How Can I Quit Psychoactive Medication?
Psychoactive medication likely has damaged your ears, both of them. Simply quitting or tapering off the drug or drugs may be healthier in some ways, but your ears, which were the likely cause of your prescriptions, may be in worse shape than ever. It is dangerous to quit a psychoactive drug suddenly (cold turkey). You can support the ears with music while you are thinking about whether or not to quit. The safe way to quit is to taper the dosage slowly.
Information about tapering off psychoactive drugs without the support of Focused Listening is available on Mad in America.com and on Altostrata’s website Surviving Antidepressants. People at those venues delve into such brain chemical issues as “the serotonin transporter occupancy curve.” According to one source, the brain loses 80 percent of its reuptake capacity at minimum doses of most SSRIs. This means that an abrupt withdrawal of the minimum dosage of the drug is going to force the brain suddenly to use up its natural source of serotonin without leaving much for the brain “to feel good” with. You can taper that excessive dosage over the minimum more rapidly without feeling strong effects.
When you consider that schizophrenics are considered “sicker” than people with less extreme aberrant behavior, you can understand why they often have been prescribed exponentially more than the minimum doses of those drugs, even though that strategy contravenes research findings. Quite apart from ear muscles left stunned in the wake of the drugs, SSRI withdrawal is a shock to the brain. Less shock is involved during the early stages of withdrawal of an excessive dose. Greater discomfort is likely when reduction approaches the level of “the minimum dose.”
The strategy of 10 percent withdrawals with four weeks “holds,” i.e., maintenance of the dosage at the reduced level for four weeks, has gotten many people off way too much medication. It’s hard to do, and there is no guarantee of feeling well when the goal of “drug-free” has been attained. The chemistry has improved but the sound energy requirements of the brain remain deficient because, more often than not, the ears have been damaged.
After Daniel’s release from hospitalization, my first surprise was his family doctor’s intention to reduce Daniel’s medication. Daniel’s several medications were reduced very quickly to only one drug (Risperdal) and, then, gradually to 1/96 of the psychiatrist’s prescribed dosage, which had been 6 mg. That process of trial and error took three or four years. It could have taken only three months, but we did not have access to the research of other doctors during most of that time. For two years, Daniel had been abusing alcohol, cannabis, and amphetamines regularly, and various hallucinogens sporadically. His continuing substance abuse complicated the reductions in Risperdal dosages.

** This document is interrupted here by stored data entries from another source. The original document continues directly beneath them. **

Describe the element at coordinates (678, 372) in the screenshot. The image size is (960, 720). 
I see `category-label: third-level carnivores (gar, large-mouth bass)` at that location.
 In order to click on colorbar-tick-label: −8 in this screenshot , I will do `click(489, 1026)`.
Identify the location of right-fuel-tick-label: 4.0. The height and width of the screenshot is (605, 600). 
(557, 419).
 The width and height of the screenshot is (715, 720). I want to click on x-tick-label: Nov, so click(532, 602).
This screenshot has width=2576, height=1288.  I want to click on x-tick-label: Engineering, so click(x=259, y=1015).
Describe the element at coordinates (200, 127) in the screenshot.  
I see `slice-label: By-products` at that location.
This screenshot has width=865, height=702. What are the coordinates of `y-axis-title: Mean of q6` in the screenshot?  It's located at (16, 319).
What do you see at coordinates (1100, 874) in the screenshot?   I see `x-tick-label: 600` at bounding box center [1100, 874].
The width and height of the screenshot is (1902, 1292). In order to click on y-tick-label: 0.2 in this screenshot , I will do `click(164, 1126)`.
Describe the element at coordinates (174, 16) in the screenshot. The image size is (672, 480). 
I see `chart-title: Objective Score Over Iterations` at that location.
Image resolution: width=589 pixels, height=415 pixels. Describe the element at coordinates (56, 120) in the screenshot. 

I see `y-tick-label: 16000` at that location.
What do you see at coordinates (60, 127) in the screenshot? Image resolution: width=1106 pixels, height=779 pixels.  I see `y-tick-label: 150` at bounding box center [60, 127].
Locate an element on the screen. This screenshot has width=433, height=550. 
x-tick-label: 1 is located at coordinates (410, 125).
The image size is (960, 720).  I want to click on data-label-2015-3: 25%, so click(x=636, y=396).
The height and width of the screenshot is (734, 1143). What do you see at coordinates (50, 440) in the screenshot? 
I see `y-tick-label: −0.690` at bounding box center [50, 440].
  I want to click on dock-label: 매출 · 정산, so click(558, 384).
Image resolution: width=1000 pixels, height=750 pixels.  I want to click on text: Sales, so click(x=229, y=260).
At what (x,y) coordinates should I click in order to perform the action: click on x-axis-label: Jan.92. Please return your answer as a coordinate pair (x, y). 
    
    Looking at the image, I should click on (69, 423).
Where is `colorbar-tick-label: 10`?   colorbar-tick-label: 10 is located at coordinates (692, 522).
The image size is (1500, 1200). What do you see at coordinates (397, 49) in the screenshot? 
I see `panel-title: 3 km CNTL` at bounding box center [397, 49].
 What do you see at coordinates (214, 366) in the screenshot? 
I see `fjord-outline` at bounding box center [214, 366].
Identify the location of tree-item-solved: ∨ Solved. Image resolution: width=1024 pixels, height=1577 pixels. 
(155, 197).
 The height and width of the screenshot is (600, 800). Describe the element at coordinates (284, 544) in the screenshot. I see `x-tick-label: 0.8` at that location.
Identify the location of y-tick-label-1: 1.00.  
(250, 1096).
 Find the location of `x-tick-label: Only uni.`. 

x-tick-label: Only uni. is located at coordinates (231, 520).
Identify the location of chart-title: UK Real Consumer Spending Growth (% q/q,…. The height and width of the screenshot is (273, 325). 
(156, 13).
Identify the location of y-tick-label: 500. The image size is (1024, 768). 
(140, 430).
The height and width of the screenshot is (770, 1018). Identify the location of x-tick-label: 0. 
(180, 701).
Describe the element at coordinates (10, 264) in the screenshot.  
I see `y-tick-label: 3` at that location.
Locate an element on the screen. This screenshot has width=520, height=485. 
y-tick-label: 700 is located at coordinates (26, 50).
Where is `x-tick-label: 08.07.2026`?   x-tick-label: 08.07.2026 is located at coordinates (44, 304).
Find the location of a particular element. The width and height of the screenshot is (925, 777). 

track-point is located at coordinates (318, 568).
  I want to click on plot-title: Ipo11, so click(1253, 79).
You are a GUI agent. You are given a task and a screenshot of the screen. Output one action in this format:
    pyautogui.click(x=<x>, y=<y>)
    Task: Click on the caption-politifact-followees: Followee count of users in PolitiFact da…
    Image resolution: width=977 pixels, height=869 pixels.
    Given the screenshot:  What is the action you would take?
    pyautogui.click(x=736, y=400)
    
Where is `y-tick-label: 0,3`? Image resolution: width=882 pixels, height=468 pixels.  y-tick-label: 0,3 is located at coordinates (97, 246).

After 2006, Daniel’s sudden withdrawals from non-prescribed drugs were cushioned by his Focused Listening therapy. However, during two of his recoveries, he used extremely low doses of Risperdal (1/16 mg and 1/8 mg). Focused Listening supported his ears during illicit drug withdrawal and continued to support them under the influence of Risperdal. He regained normal cerebral integration and normal behavior when the very low amount of Risperdal was withdrawn. Likely, he would have recovered faster during his first two healings if medication had not been used because that is what happened during his third recovery in 2016.
The drugs most often prescribed to control mood and behavior not only weaken the ear muscles but have significant side effects that harm other parts of the body. Withdrawal symptoms should be understood from the standpoint of stapedius muscle damage that deprives the brain of normal flows of sound energy and of chemical changes in the brain and of organ damage directly attributable to the drugs (P.W. Andrews, J.A. Thomson, Jr., A. Amstadter, and M.C. Neale, [2012] Primum non nocere: an evolutionary analysis of whether antidepressants do more harm than good. Frontiers in Psychology 3:117. doi: 10.3389/fpsyg.2012.00117).